AVAILABLE RECORDS:
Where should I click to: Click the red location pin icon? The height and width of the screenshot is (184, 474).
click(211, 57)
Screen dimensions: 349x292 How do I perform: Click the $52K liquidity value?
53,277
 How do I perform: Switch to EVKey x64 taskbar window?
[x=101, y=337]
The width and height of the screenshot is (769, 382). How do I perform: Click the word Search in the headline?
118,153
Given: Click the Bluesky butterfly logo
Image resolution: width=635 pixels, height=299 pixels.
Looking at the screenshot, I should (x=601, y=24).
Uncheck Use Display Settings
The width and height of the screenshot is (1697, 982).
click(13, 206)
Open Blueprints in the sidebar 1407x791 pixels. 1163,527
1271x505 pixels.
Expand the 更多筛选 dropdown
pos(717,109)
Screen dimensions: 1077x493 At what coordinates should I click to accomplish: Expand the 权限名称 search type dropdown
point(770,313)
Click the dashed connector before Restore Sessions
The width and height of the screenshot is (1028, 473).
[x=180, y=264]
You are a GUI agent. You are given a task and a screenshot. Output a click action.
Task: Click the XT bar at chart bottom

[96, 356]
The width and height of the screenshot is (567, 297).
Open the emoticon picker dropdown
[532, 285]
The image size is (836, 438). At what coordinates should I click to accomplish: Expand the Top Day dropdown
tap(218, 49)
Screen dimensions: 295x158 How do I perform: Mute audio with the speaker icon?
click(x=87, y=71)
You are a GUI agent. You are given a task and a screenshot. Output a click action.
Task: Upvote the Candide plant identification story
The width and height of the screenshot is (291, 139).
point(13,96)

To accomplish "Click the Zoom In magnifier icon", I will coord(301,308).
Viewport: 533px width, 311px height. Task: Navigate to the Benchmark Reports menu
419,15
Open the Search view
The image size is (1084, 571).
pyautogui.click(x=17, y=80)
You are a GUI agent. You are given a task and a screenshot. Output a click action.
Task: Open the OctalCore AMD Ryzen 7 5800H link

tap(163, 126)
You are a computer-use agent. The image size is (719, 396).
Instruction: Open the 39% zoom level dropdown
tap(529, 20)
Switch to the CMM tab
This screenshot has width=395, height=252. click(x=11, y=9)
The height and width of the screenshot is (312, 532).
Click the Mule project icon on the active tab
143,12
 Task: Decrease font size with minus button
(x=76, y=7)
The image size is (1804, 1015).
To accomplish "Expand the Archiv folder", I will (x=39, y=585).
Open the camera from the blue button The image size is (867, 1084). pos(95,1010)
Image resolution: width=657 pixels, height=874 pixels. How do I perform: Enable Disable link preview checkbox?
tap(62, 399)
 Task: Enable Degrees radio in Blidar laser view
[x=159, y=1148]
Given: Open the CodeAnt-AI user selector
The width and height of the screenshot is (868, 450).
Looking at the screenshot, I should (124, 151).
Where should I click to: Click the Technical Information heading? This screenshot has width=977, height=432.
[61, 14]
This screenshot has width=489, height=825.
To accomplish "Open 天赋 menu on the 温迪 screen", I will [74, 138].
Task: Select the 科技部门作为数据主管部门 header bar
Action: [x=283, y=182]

TASK PROMPT: Change "Blueprints" to "Templates" in the items from the start of the records through the line with "[x=180, y=264]", and keep everything else the same.

EXERCISE ANSWER:
Where should I click to: Click the red location pin icon? The height and width of the screenshot is (184, 474).
click(211, 57)
Screen dimensions: 349x292 How do I perform: Click the $52K liquidity value?
53,277
 How do I perform: Switch to EVKey x64 taskbar window?
[x=101, y=337]
The width and height of the screenshot is (769, 382). How do I perform: Click the word Search in the headline?
118,153
Given: Click the Bluesky butterfly logo
Image resolution: width=635 pixels, height=299 pixels.
Looking at the screenshot, I should (x=601, y=24).
Uncheck Use Display Settings
The width and height of the screenshot is (1697, 982).
click(13, 206)
Open Templates in the sidebar 1407x791 pixels. 1163,527
1271x505 pixels.
Expand the 更多筛选 dropdown
pos(717,109)
Screen dimensions: 1077x493 At what coordinates should I click to accomplish: Expand the 权限名称 search type dropdown
point(770,313)
Click the dashed connector before Restore Sessions
The width and height of the screenshot is (1028, 473).
[x=180, y=264]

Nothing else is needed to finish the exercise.